Sundays’ Forest Hills Greenmarket on Queens Boulevard discontinued its composting initiative, causing residents to embrace other composting sites. “We are that alternative, the only compost site in Central Queens. We are here for our community, and the community shows up for us,”said Pesantes. 

Periodically, the trestle’s blank wall and the nearby stretch has been targeted. Pesantes explained, “The wall has been targeted by vandals using graffiti tags to demarcate their territory. There is also illegal dumping despite patrols of the 112th Precinct. If you pass by on a Saturday, the community can see kids and adults from the community cleaning up the area. We will be treating the mural with a special protection to make graffiti easier to clean.”

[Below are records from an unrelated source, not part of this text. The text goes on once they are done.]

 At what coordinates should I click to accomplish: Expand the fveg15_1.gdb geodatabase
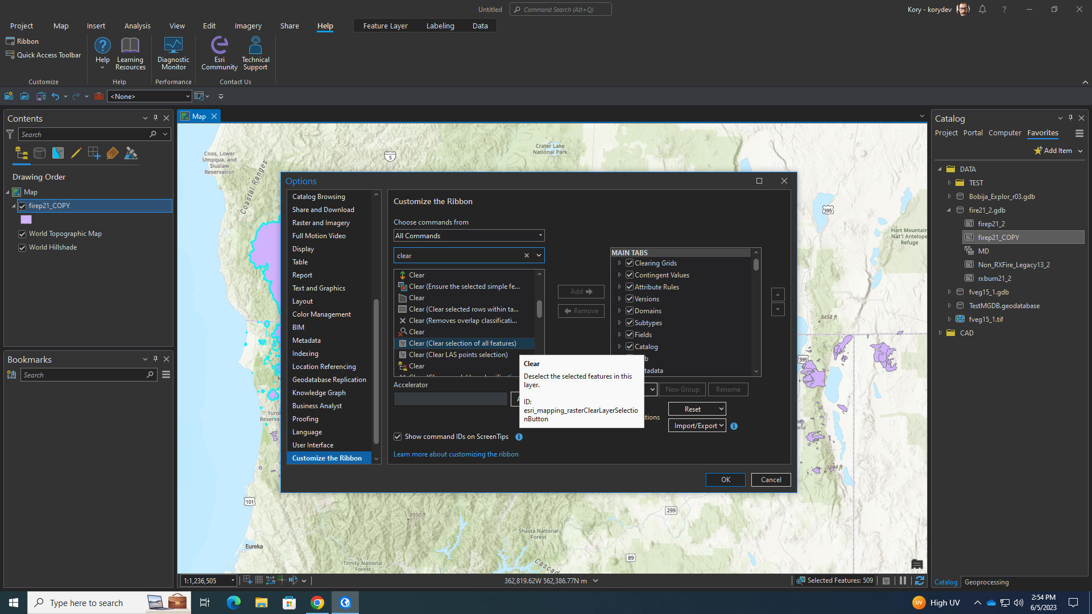pyautogui.click(x=949, y=292)
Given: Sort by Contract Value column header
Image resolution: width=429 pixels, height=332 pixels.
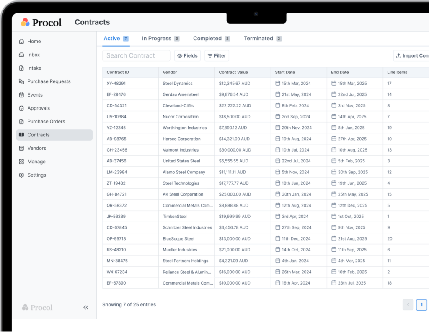Looking at the screenshot, I should point(233,72).
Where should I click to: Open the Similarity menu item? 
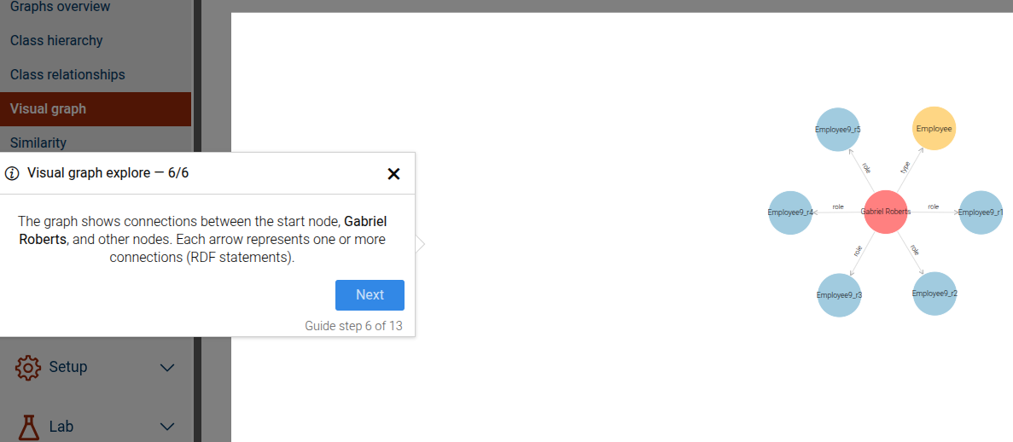tap(38, 142)
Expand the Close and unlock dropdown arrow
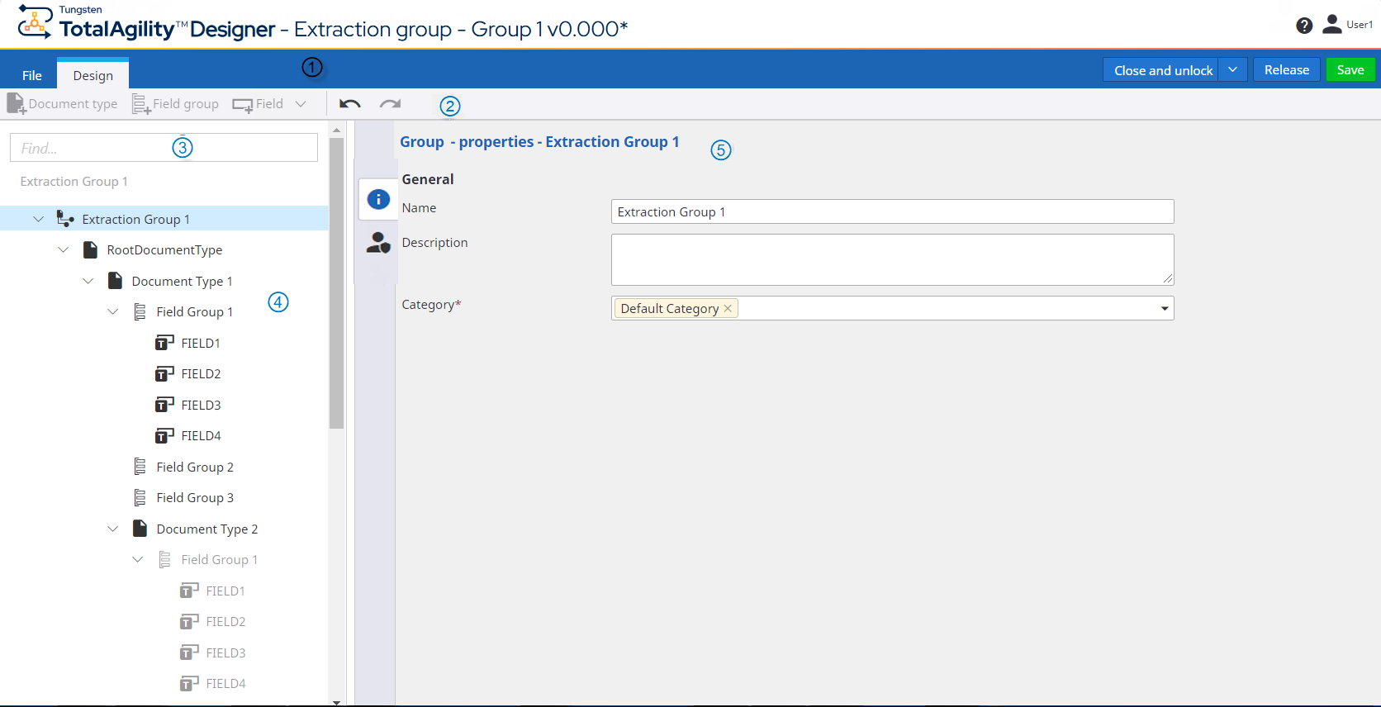The image size is (1381, 707). 1232,70
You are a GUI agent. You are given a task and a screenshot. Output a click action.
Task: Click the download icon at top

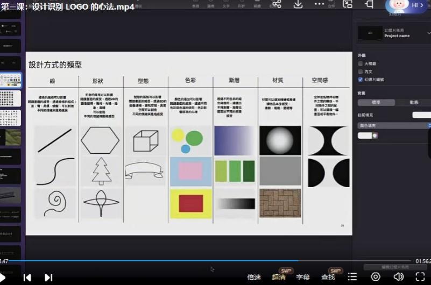(298, 4)
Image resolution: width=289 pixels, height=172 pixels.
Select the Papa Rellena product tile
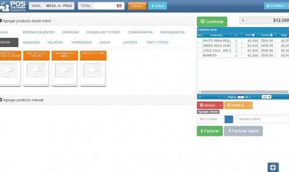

Unfortunately, in the name of greed and insensitivity, Forest Hills and Rego Park lost some major murals and sculptures by acclaimed artists over the decades. Rivera and Pesantes envision a creative and unique public art trail through murals, sculpture, and classical architecture. They explained, “It would be lovely to have that again. Perhaps this time, we will learn from our past and appreciate what we have in the present. Often in environmentalism, it is the same way, where people don’t appreciate what they have until a species is lost or a habitat is lost.”

They embrace the very relevant statement, “If you see something, say something.” Rivera said, “We need community buy-in and engagement. We need people coming to volunteer to clean up and paint. We need people to be vigilant and call the police if they spot illegal dumping or people tagging walls and defacing our community.”